Tuesday, January 22, 2013
Motivation to change?
First of all, I have not lost any more weight this time than I have any other time that I have joined weight watchers. I typically hit the 25lb mark before I flake out. Knowing this about myself, I am going to be very aware and purposeful in maintaing motivation when I get to my 25lbs lost (and I will get to 25lbs lost).
So, what is my motivation? Why do I seem more determined this time than in times past?
1. First of all, every time that I have joined Weight Watchers or any other weight loss program, I have joined to lose weight for a special occasion or circumstance. I wanted to lose weight to help me in pregnancy and having a healthy baby (it worked!, but then I didn't relose!). I wanted to lose weight for Jess's wedding (lost almost 30lbs and gained 15 of it back before the wedding...). This time, I want to lose weight so I can be a more healthy mom, wife, and person in general. I don't have a "time line" for my goals, nor do I have an "event" that I am shooting for. I am taking this one week at a time, one weigh-in at a time, one moment at a time.

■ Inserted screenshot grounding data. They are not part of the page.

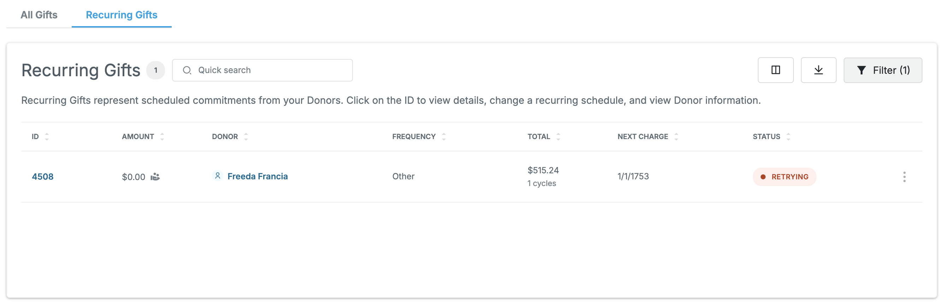This screenshot has height=305, width=944.
Task: Click the magnifier icon in Quick search
Action: (x=187, y=70)
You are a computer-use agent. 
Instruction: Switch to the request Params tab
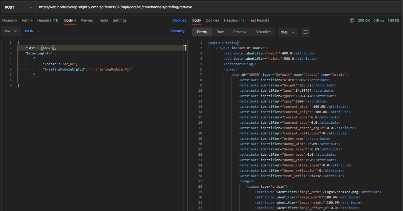coord(8,20)

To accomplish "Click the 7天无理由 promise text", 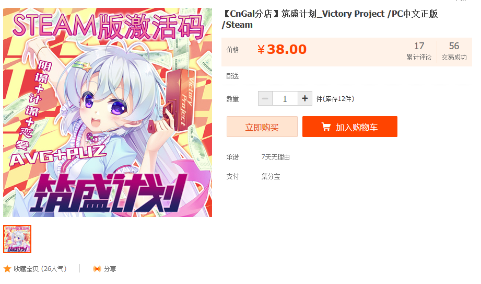I will point(275,157).
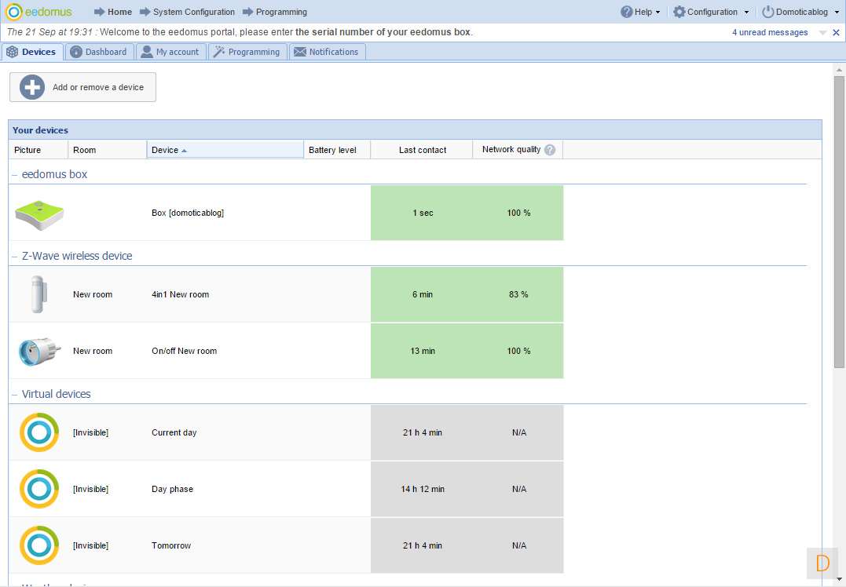The image size is (846, 587).
Task: Click the Day phase virtual device icon
Action: click(39, 489)
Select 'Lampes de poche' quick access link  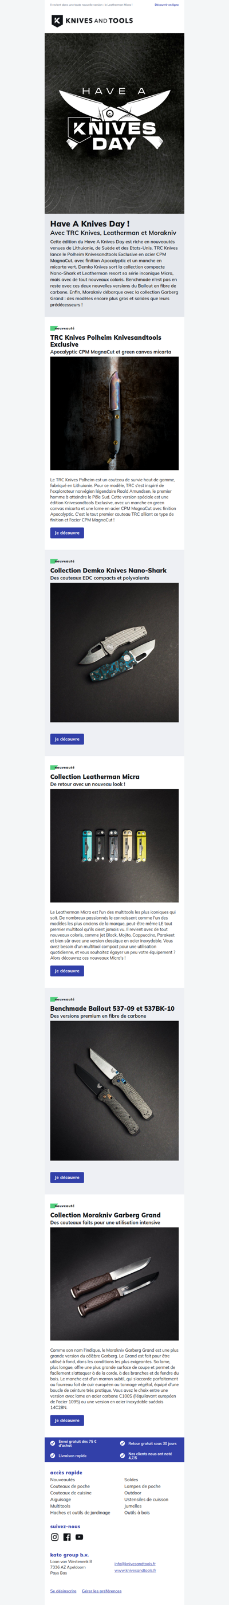[143, 1486]
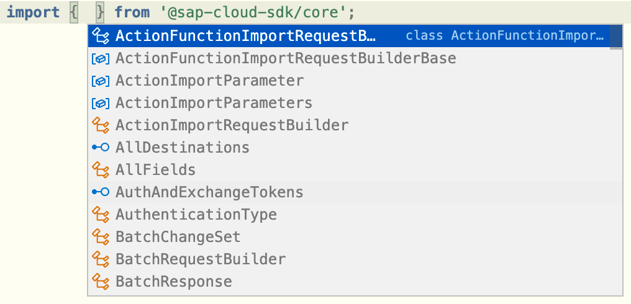Click the variable icon beside ActionImportParameter

100,81
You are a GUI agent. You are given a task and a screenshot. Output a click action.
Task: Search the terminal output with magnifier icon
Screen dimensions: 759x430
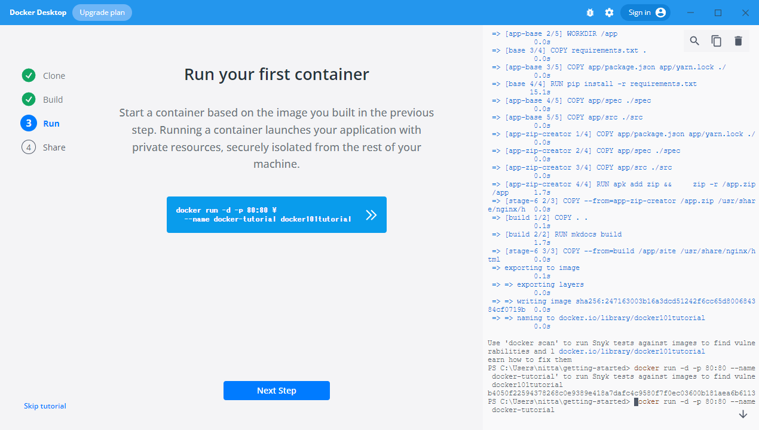coord(694,41)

2. Joining Weight Watchers (again) was not a rash decision. In times past, I would just wake up one morning and want to make huge dynamic changes. There were unmaintable, and sporadic. This time, I had been following the Weight Watcher program at home, weighing in on my own when I came to a stalling point. Jon and I talked about me joining weight watchers, we both agreed it was needed, we worked it in to our budget and I joined. There was no--jump in for a quick-fix mentality.

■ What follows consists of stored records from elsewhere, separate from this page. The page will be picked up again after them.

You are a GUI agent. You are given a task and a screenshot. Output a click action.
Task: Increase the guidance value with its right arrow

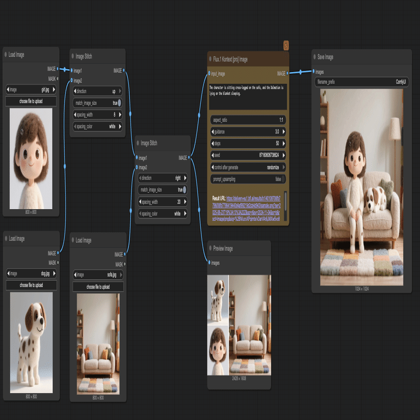(284, 132)
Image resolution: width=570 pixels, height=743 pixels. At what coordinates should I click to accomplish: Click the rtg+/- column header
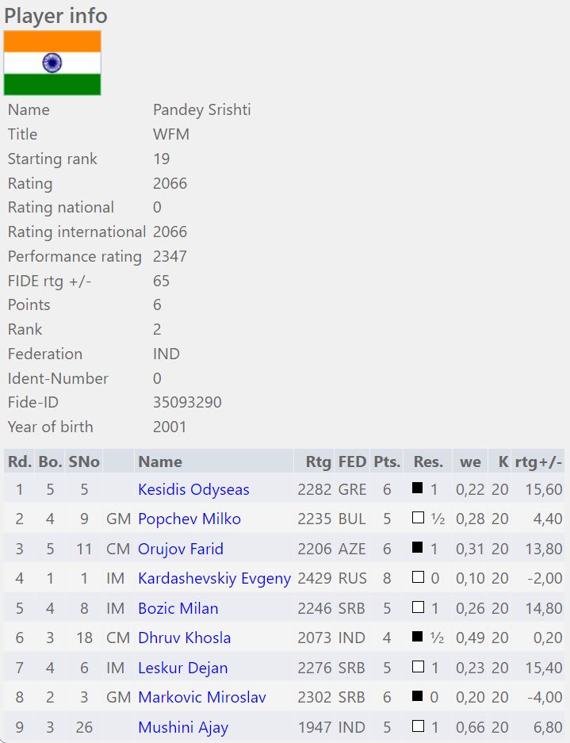(538, 462)
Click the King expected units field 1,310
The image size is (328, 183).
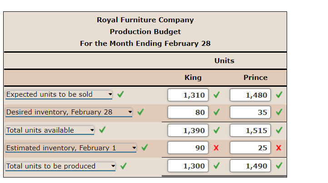click(188, 95)
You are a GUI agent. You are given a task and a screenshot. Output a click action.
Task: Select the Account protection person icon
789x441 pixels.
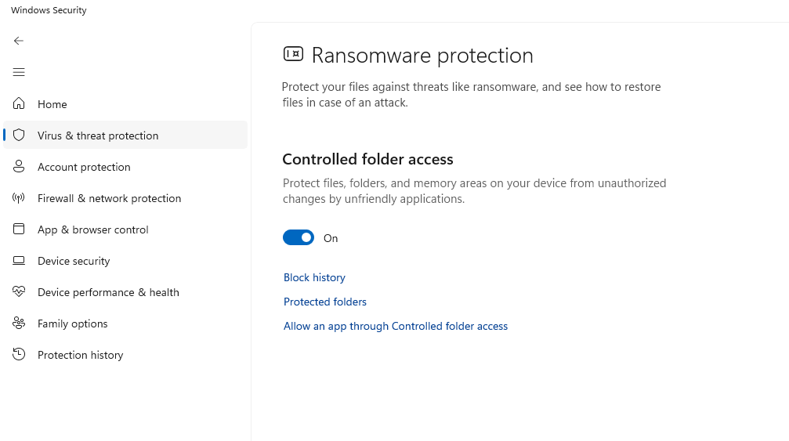[19, 166]
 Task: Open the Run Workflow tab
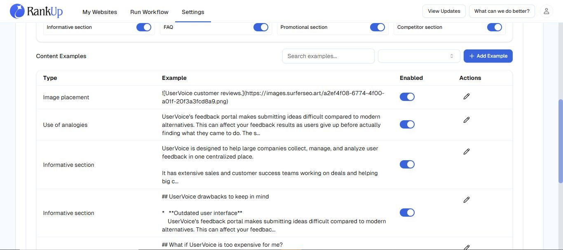click(149, 12)
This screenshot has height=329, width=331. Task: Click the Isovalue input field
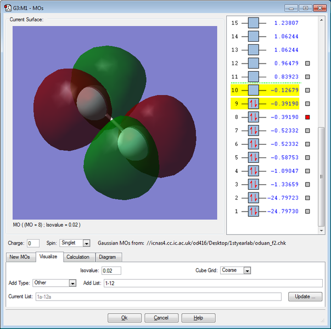click(x=111, y=270)
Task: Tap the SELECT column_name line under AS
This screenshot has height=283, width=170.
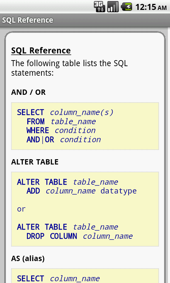Action: coord(58,278)

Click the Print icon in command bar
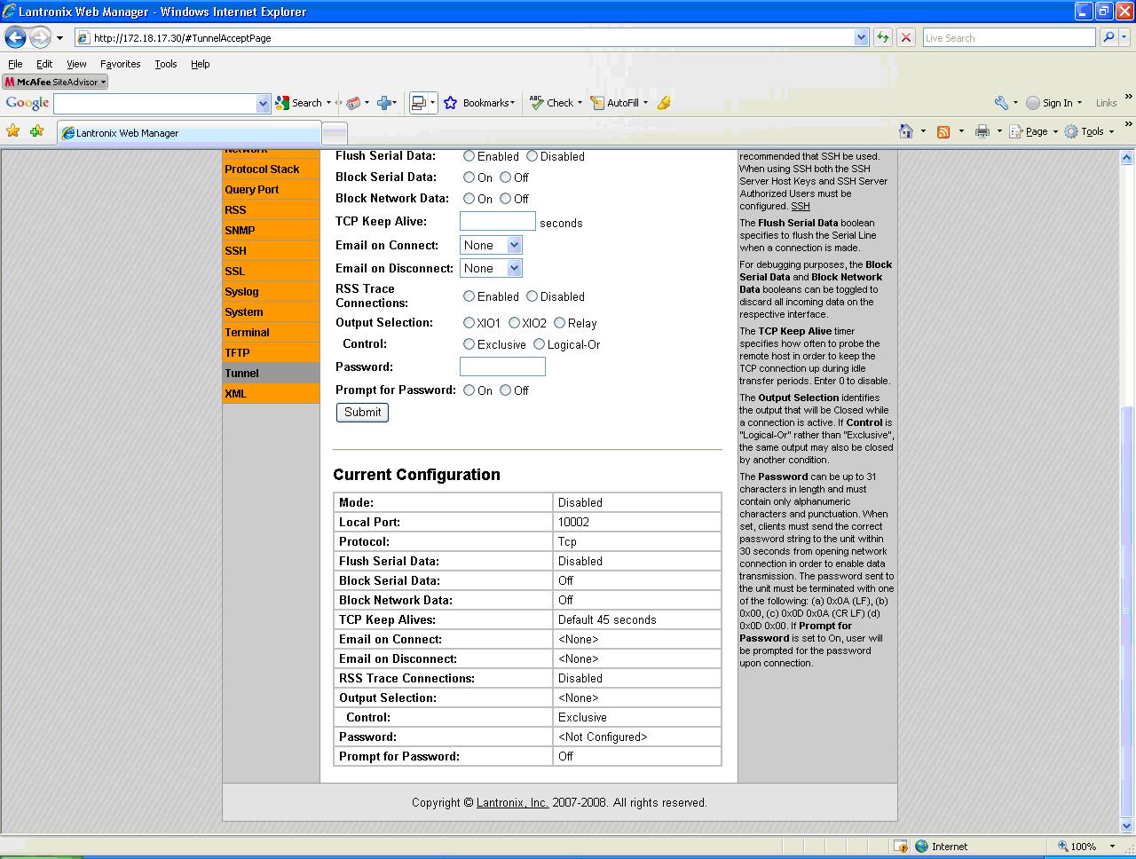[982, 131]
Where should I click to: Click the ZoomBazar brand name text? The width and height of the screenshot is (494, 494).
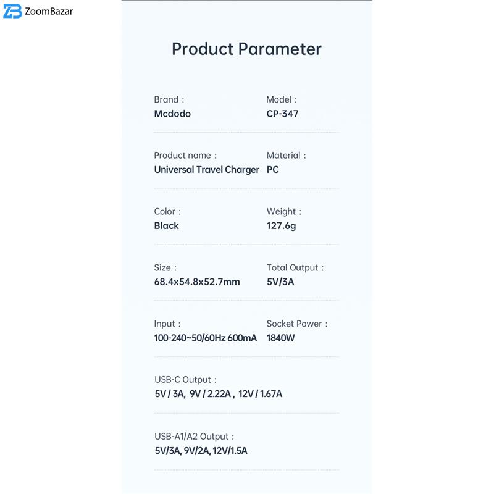49,11
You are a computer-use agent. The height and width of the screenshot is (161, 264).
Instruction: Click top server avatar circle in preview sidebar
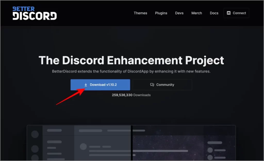(35, 134)
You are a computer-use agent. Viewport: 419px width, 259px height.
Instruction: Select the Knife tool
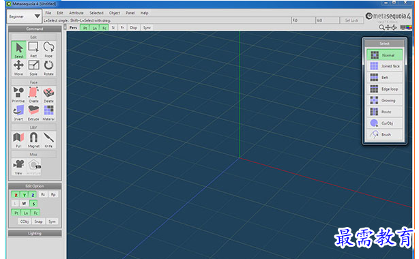[48, 140]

3. I was in the mindest to get healthy and fit prior to joining as opposed to joinging because of a dislike for myself. I actually began the C25K program in June. Read several blogs and running articles about how starting a running program can slow weight loss because of gaining muscle and changes in the body. In several articles, 12 weeks was the magic number for our bodies to get accustomed to running. When I joined weight watchers, I had already made a lot of progress in excercise and regulating my diet just made since.
4. Changes in behavior. This just goes back to a more focused mentality. A friend of mine, who has been succesful in her weight loss and maintenance goals, opened my eyes to my own behaviors. She shares her stories and her philosophies of weight loss, and she makes me think about my own behaviors. I had to clean up several of my behaviors (like eating junk as soon as I walk in the door after school). However, instead of getting rid of my afternoon snack, like I would have done in the years past, I have just replaced it with a healthy snack. Coming up with replacement behaviors has been instrumental in helping me maintain my focus.
5. Realist goals. In the past, my goals would be ridiculous and unattainable, then I would give up. This time, I am following the advice of my weight watcher leader and several successful people who have lost weight: make small goals, reward myself for hitting it (non-food rewards), then move to the next small goal. My first goal was 5% of my weight. I hit that a few weeks ago, so now I am working on 10%. Each step will be a step closer to my ultimate goal weight, but right now, I am just focusing on the little victories.
6. The final piece to my make a change puzzle is the accountability piece. Between this blog, my friends and family members who expect my weigh-in report on Sunday, my weight record and my kids and husband, I find myself more focused.
Thank you all again for the support, and thank you for joining me on this journey.